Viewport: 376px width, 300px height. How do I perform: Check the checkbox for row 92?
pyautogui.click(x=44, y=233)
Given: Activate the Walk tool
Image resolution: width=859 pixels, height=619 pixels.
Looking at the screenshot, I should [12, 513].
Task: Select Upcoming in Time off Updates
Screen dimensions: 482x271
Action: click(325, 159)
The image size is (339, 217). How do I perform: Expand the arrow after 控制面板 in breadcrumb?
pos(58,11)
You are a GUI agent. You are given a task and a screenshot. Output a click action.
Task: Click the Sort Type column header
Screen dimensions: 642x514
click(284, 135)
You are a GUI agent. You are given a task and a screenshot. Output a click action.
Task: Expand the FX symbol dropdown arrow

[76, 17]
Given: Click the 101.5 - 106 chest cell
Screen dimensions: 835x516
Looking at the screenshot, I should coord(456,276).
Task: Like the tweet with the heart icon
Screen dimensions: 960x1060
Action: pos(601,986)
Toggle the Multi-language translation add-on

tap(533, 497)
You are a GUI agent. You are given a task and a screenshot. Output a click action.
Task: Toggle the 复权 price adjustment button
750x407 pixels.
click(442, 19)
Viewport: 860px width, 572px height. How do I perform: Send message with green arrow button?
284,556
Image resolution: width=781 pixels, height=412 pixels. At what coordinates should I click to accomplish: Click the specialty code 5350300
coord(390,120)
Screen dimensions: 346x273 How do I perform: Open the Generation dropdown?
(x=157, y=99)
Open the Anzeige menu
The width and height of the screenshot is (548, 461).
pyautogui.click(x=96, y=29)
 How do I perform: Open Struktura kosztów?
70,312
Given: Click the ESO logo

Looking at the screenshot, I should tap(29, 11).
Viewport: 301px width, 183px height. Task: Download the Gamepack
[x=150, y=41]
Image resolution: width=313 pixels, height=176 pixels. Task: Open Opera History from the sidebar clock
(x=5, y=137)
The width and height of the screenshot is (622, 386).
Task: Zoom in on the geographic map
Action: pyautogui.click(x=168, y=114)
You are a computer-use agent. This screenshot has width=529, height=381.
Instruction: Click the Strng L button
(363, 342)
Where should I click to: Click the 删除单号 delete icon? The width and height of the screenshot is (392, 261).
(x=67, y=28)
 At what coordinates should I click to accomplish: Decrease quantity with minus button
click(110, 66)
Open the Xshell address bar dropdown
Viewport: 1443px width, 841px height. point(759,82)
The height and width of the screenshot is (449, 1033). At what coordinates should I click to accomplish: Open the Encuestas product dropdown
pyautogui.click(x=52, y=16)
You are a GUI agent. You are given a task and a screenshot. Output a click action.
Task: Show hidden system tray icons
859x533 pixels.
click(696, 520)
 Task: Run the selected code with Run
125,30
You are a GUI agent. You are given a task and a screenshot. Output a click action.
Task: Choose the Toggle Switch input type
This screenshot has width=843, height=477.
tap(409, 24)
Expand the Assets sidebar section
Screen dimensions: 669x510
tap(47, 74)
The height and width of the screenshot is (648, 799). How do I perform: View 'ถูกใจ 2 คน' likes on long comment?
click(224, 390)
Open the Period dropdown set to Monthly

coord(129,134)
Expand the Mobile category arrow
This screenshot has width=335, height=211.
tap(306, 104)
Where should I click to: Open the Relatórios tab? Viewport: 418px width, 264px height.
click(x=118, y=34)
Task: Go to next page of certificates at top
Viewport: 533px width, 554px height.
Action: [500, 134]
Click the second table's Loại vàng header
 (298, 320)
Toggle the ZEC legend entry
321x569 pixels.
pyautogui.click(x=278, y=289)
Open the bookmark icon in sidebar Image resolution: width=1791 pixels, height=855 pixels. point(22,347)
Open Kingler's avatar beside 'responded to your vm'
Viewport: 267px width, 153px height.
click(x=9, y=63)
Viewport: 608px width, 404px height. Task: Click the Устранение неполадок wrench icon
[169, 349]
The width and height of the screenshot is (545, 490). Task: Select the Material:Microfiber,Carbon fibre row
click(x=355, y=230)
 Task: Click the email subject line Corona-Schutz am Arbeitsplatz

» **Work to be completed**
Take the entries above and repeat them. Alter nothing.

» **Exercise result**
Viewport: 376px width, 300px height. How do I perform: Check the checkbox for row 92?
pyautogui.click(x=44, y=233)
Given: Activate the Walk tool
Image resolution: width=859 pixels, height=619 pixels.
Looking at the screenshot, I should [12, 513].
Task: Select Upcoming in Time off Updates
Screen dimensions: 482x271
Action: click(325, 159)
The image size is (339, 217). How do I perform: Expand the arrow after 控制面板 in breadcrumb?
pos(58,11)
You are a GUI agent. You are given a task and a screenshot. Output a click action.
Task: Click the Sort Type column header
Screen dimensions: 642x514
click(284, 135)
You are a GUI agent. You are given a task and a screenshot. Output a click action.
Task: Expand the FX symbol dropdown arrow

[76, 17]
Given: Click the 101.5 - 106 chest cell
Screen dimensions: 835x516
Looking at the screenshot, I should coord(456,276).
Task: Like the tweet with the heart icon
Screen dimensions: 960x1060
Action: pos(601,986)
Toggle the Multi-language translation add-on

tap(533, 497)
You are a GUI agent. You are given a task and a screenshot. Output a click action.
Task: Toggle the 复权 price adjustment button
750x407 pixels.
click(442, 19)
Viewport: 860px width, 572px height. How do I perform: Send message with green arrow button?
284,556
Image resolution: width=781 pixels, height=412 pixels. At what coordinates should I click to accomplish: Click the specialty code 5350300
coord(390,120)
Screen dimensions: 346x273 How do I perform: Open the Generation dropdown?
(x=157, y=99)
Open the Anzeige menu
The width and height of the screenshot is (548, 461).
pyautogui.click(x=96, y=29)
 How do I perform: Open Struktura kosztów?
70,312
Given: Click the ESO logo

Looking at the screenshot, I should tap(29, 11).
Viewport: 301px width, 183px height. Task: Download the Gamepack
[x=150, y=41]
Image resolution: width=313 pixels, height=176 pixels. Task: Open Opera History from the sidebar clock
(x=5, y=137)
The width and height of the screenshot is (622, 386).
Task: Zoom in on the geographic map
Action: pyautogui.click(x=168, y=114)
You are a computer-use agent. This screenshot has width=529, height=381.
Instruction: Click the Strng L button
(363, 342)
Where should I click to: Click the 删除单号 delete icon? The width and height of the screenshot is (392, 261).
(x=67, y=28)
 At what coordinates should I click to accomplish: Decrease quantity with minus button
click(110, 66)
Open the Xshell address bar dropdown
Viewport: 1443px width, 841px height. point(759,82)
The height and width of the screenshot is (449, 1033). At what coordinates should I click to accomplish: Open the Encuestas product dropdown
pyautogui.click(x=52, y=16)
You are a GUI agent. You are given a task and a screenshot. Output a click action.
Task: Show hidden system tray icons
859x533 pixels.
click(696, 520)
 Task: Run the selected code with Run
125,30
You are a GUI agent. You are given a task and a screenshot. Output a click action.
Task: Choose the Toggle Switch input type
This screenshot has width=843, height=477.
tap(409, 24)
Expand the Assets sidebar section
Screen dimensions: 669x510
tap(47, 74)
The height and width of the screenshot is (648, 799). How do I perform: View 'ถูกใจ 2 คน' likes on long comment?
click(224, 390)
Open the Period dropdown set to Monthly

coord(129,134)
Expand the Mobile category arrow
This screenshot has width=335, height=211.
tap(306, 104)
Where should I click to: Open the Relatórios tab? Viewport: 418px width, 264px height.
click(x=118, y=34)
Task: Go to next page of certificates at top
Viewport: 533px width, 554px height.
Action: [500, 134]
Click the second table's Loại vàng header
 (298, 320)
Toggle the ZEC legend entry
321x569 pixels.
pyautogui.click(x=278, y=289)
Open the bookmark icon in sidebar Image resolution: width=1791 pixels, height=855 pixels. point(22,347)
Open Kingler's avatar beside 'responded to your vm'
Viewport: 267px width, 153px height.
click(x=9, y=63)
Viewport: 608px width, 404px height. Task: Click the Устранение неполадок wrench icon
[169, 349]
The width and height of the screenshot is (545, 490). Task: Select the Material:Microfiber,Carbon fibre row
click(x=355, y=230)
 Task: Click the email subject line Corona-Schutz am Arbeitsplatz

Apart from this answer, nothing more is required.